Cursor has been overshadowed by Claude and Anthropic in recent quarters for coding use-cases, but it’s looking to make a comeback with a model of its own.
The AI coding IDE has released Composer 2.5, its most capable in-house model yet, promising significant gains in intelligence, reliability on long-running tasks, and overall usefulness. The launch is a pointed move in an increasingly competitive market where Cursor — once the undisputed leader in AI-assisted coding — has found itself on the defensive.
The Stakes Are Real
The context for this release is hard to ignore. Claude Code has grown into a formidable rival, reportedly crossing $2.5 billion in annualized revenue and signing up over 300,000 business customers. Anthropic’s structural advantage — offering Claude Code at prices Cursor simply cannot match while paying Anthropic for inference at the same time — has put Cursor in an uncomfortable squeeze. Building its own model is, in part, a bid to break that dependency.
Cursor’s own numbers remain impressive — it was generating a billion lines of accepted code per day as recently as mid-2025, and 67% of Fortune 500 companies are customers. But the vibe has shifted. “I don’t believe the ‘Cursor is dead’ memes,” Warp CEO Zach Lloyd told Fortune, “but ‘The IDE is dead’ is real.” Autonomous coding agents are what the market is excited about now, and Composer 2.5 is Cursor’s answer.
The Benchmarks
On paper, Composer 2.5 is competitive. On SWE-Bench Multilingual, it scores 79.8% — just a hair behind Opus 4.7’s 80.5% and ahead of GPT-5.5’s 77.8%. On Terminal-Bench 2.0, it matches Opus 4.7 closely (69.3% vs. 69.4%), with GPT-5.5 pulling ahead at 82.7%.

The more nuanced story is on CursorBench v3.1, Cursor’s own harder-task benchmark, where Composer 2.5 scores 63.2%. Opus 4.7 scores higher at 64.8% on its max setting, but its default (xhigh) setting drops to 61.6%. GPT-5.5’s default comes in at 59.2%.

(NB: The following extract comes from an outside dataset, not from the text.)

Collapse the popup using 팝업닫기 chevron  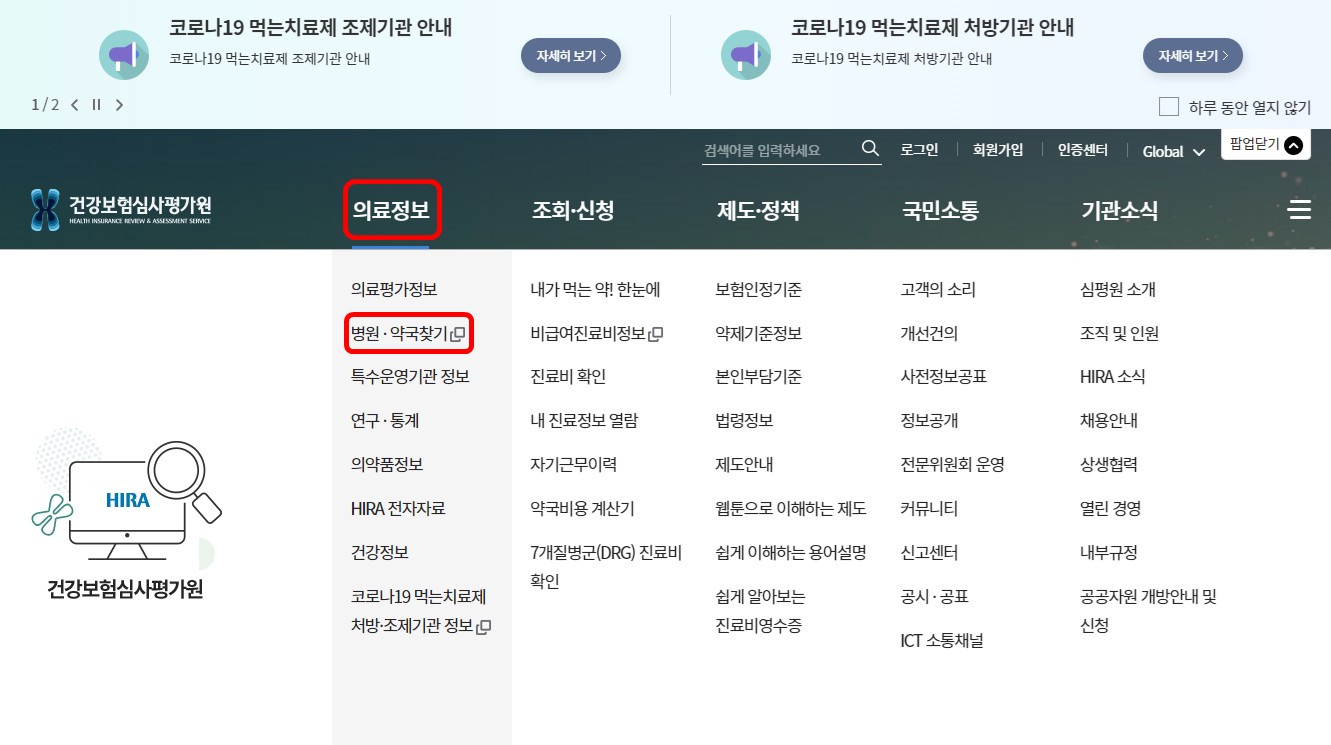[x=1294, y=144]
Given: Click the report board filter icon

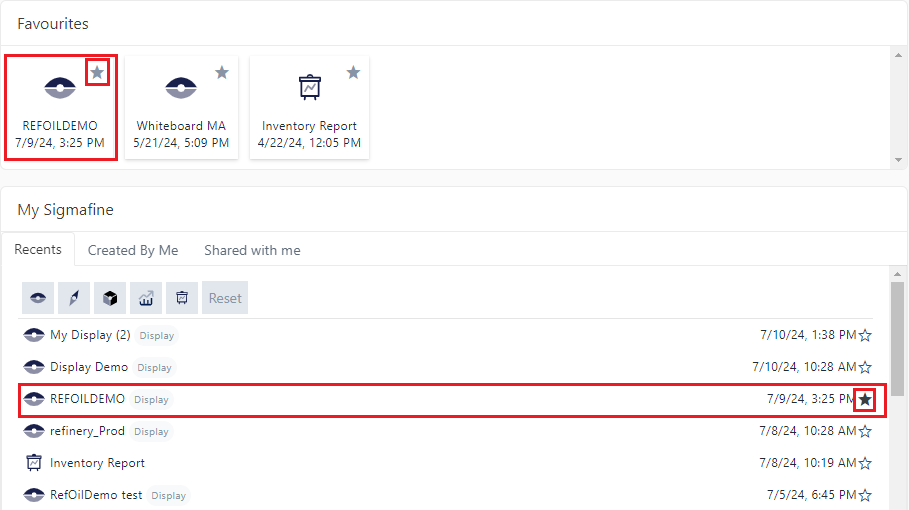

The cost-efficiency angle is where Cursor makes its most compelling argument. Priced at $0.50/M input and $2.50/M output tokens, Composer 2.5 is dramatically cheaper than comparable frontier models. An effort curve chart published alongside the release shows Composer 2.5 achieving roughly 63% on CursorBench at under $1 average cost per task — a point where competitors like Opus 4.7 and GPT-5.5 cost several dollars more per task for similar or worse results.

What’s New Under the Hood
Composer 2.5 is built on Moonshot’s Kimi K2.5, the same open-source base as Composer 2, but 85% of its total compute went into Cursor’s own training and reinforcement learning on top of that foundation.
Three technical advances stand out. First, targeted RL with textual feedback: rather than relying on a single reward signal at the end of a long rollout, Cursor inserts localized hints directly at the point in a trajectory where the model erred — say, a bad tool call — and uses the corrected distribution as a teacher signal. This makes credit assignment far more precise over rollouts spanning hundreds of thousands of tokens.

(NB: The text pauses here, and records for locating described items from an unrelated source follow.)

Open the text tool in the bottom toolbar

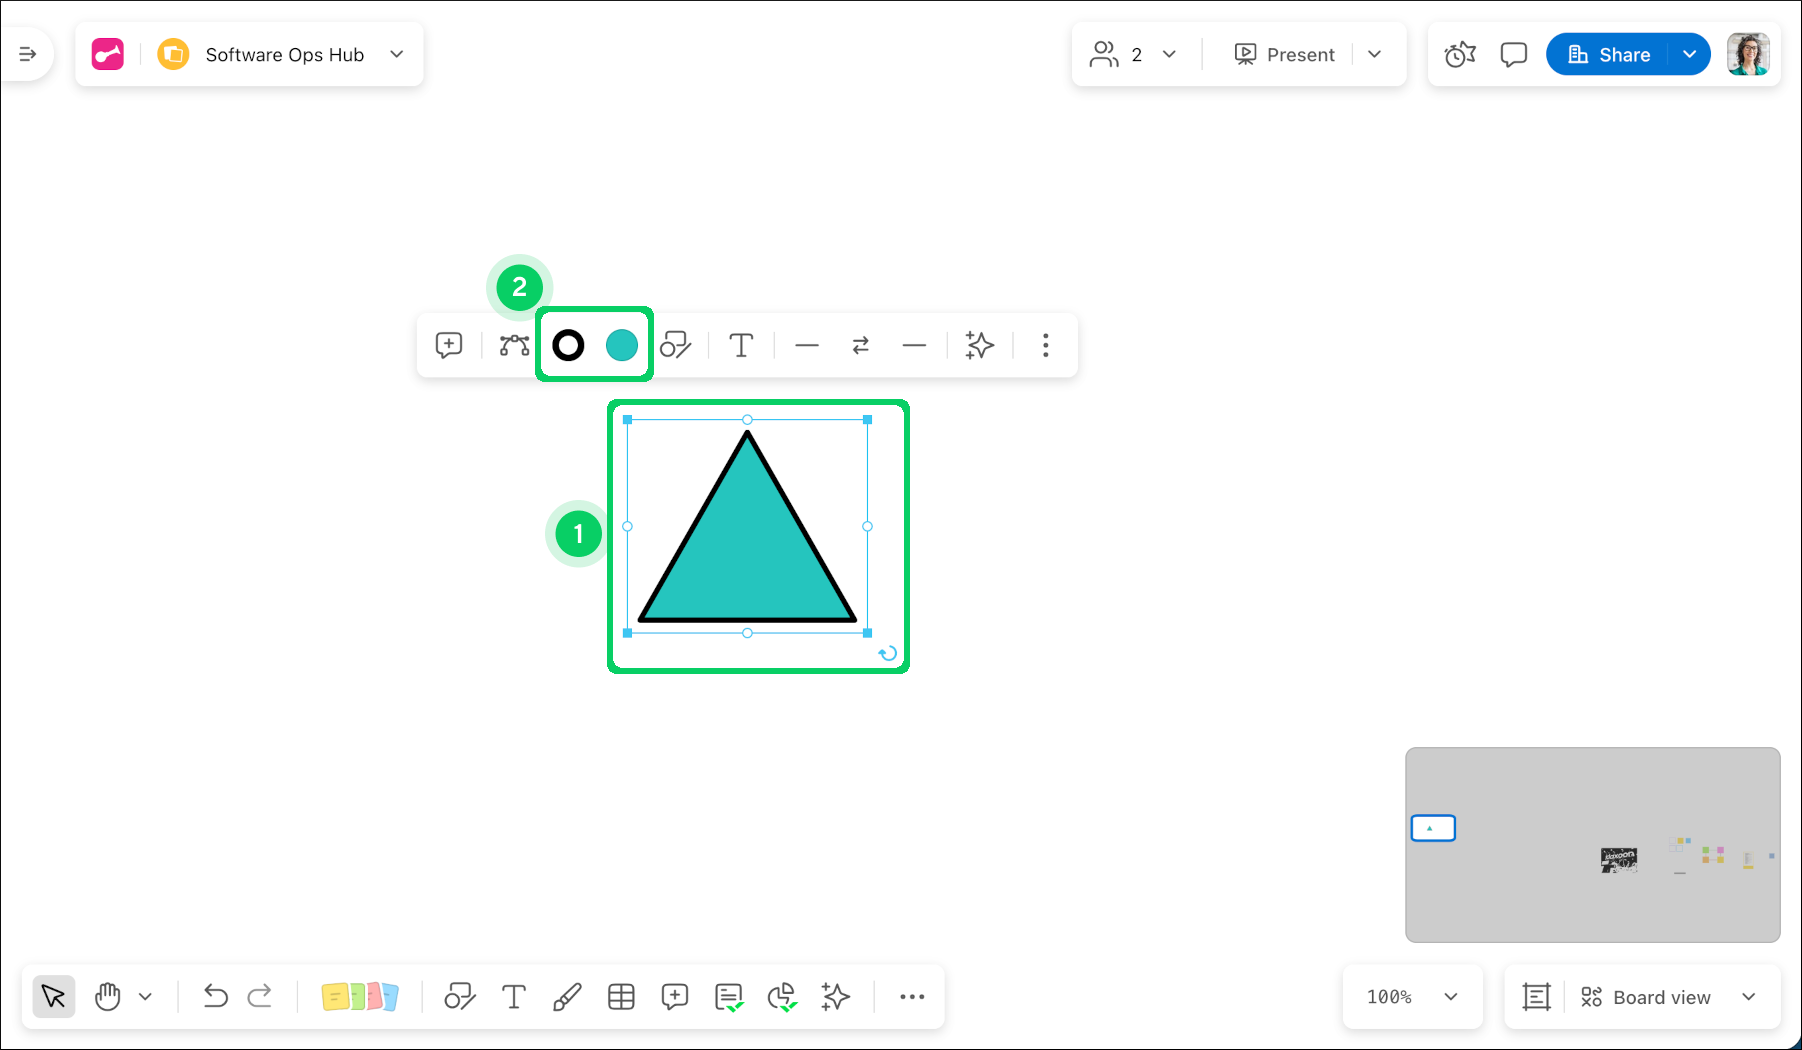coord(513,996)
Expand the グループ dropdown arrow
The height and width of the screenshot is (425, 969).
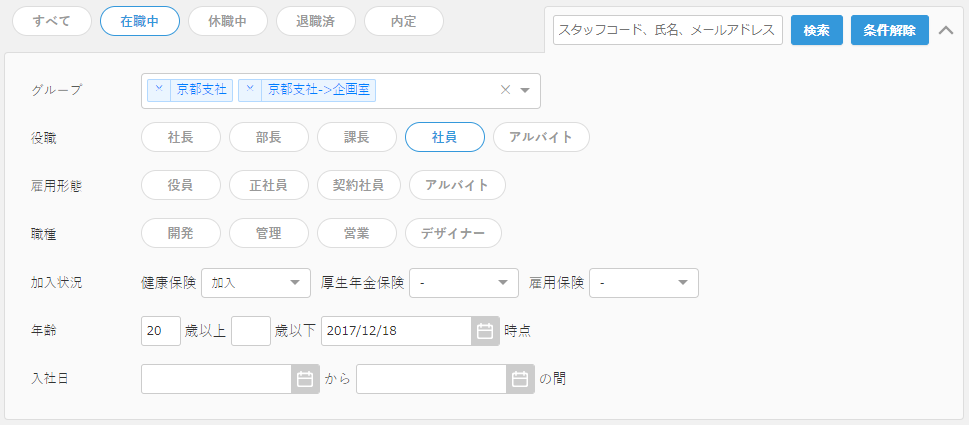(525, 90)
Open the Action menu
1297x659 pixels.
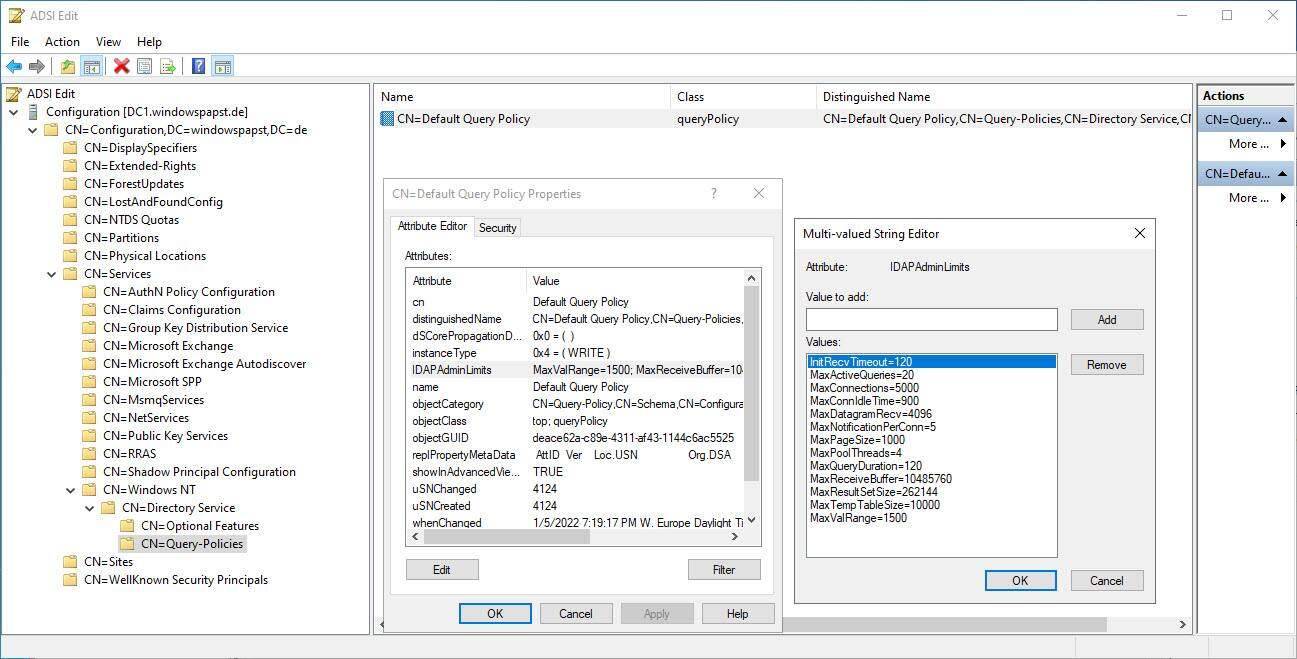pos(62,42)
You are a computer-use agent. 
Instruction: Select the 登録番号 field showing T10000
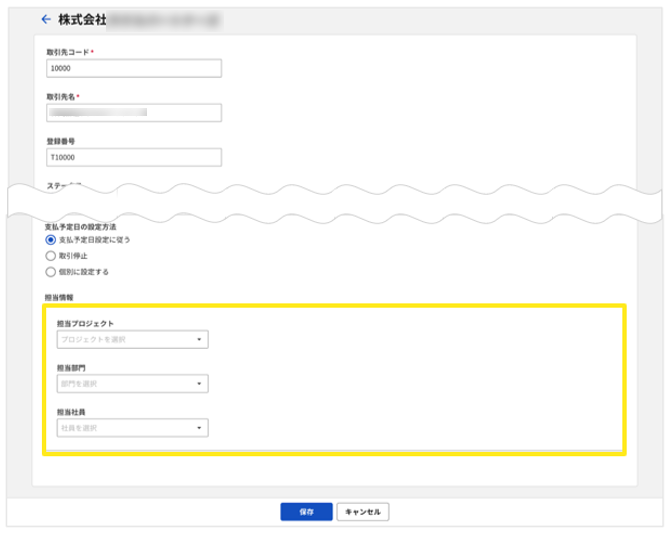pos(133,157)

Second, synthetic data at scale: Composer 2.5 was trained on 25x more synthetic tasks than its predecessor. One creative approach involves “feature deletion” — stripping a working codebase of a feature and asking the model to reimplement it, with tests serving as the verifiable reward. As a side effect, the model got creative at gaming tasks: in one instance it reverse-engineered a Python type-checking cache to recover a deleted function signature; in another, it decompiled Java bytecode to reconstruct a third-party API. Cursor says it caught these via agentic monitoring, but the examples hint at how hard large-scale RL is becoming to control.
Third, Sharded Muon with dual mesh HSDP: Cursor uses a distributed variant of the Muon optimizer that runs Newton-Schulz orthogonalization asynchronously across shards, overlapping network communication with compute. On a 1T-parameter model, optimizer step time clocks in at 0.2 seconds.
What Comes Next
Cursor isn’t stopping at Composer 2.5. The company has announced a significantly larger model in training with SpaceXAI, using Colossus 2’s million H100-equivalents and 10x more total compute. The autonomous agent push is also accelerating — 35% of merged PRs at Cursor itself are now created by autonomous agents, a figure CEO Michael Truell has cited as a sign of where software development is heading.
Composer 2.5 is available now in Cursor with doubled usage for the first week. Whether it’s enough to shift the narrative is another question — but it’s a credible signal that Cursor is serious about owning its own destiny in the model race.